25 September 2006

When Labs Go Bad

Every day, in nearly every corner of Our Island, a myriad of laboratories toil at a social experiment that literally holds Our Future in its activities.

Hundreds of thousands of Our People are involved in this most basic and crucial of experiments, one in which the diversity of factors common to humanity are placed under scrutiny and where the conclusions drawn can make the difference between failure and success at many levels.

Our laboratories are funded with largese, but managed with miserly contempt. Instead of the best of equipments, Our laboratories are treated like flea markets or garage sales: whatever's left over or deemed borderline is good enough for the laboratories, where cheap is good and nothing really is good.

These laboratories work with the rawest of materials, the purest of potentials in energy and insight. They then place this invaluable treasure in the hands of the largely-incompetent, those for whom every other profession seemed too hard or too limited in income. These lab workers, already inept at resource management, are thus delegated the incredibly-crucial task of maximizing resources. It is a case of the blind leading those who must learn to see.

No, not all the lab workers are incompetent. But those that aren't--those dedicated few--labor within a system that obsesses with the Past, is mired stuck in the Present and thus has consistently, cynically, even criminally, wasted Our Future for the past four decades.

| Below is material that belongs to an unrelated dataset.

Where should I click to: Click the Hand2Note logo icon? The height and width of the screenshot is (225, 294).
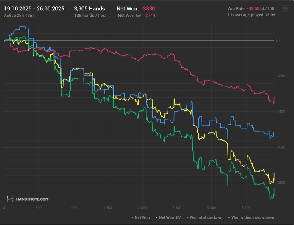pos(10,199)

Our classrooms are the laboratories of a social experiment that may have once been the reflection of an ideal, but has gone horribly wrong, like listening to Beethoven's Ninth Symphony as played by spastic cats on trash can lids. Our laboratories produce nothing of true value for the Future: they simply manage to eject ephemera into the Present.

Is every laboratory bad? Of course not. But it really is a game of numbers, and if the bad labs put out only 1% more than the good, eventually the bad will overwhelm the good. Now imagine if the bad "outproduces" the good by 10%...or 20%...or 40%...or even more. We may argue about the true percentage, you and I, but We both know--We know damn well--that the true percentage is so very far, far away from 1%.


The Jenius Has Spoken.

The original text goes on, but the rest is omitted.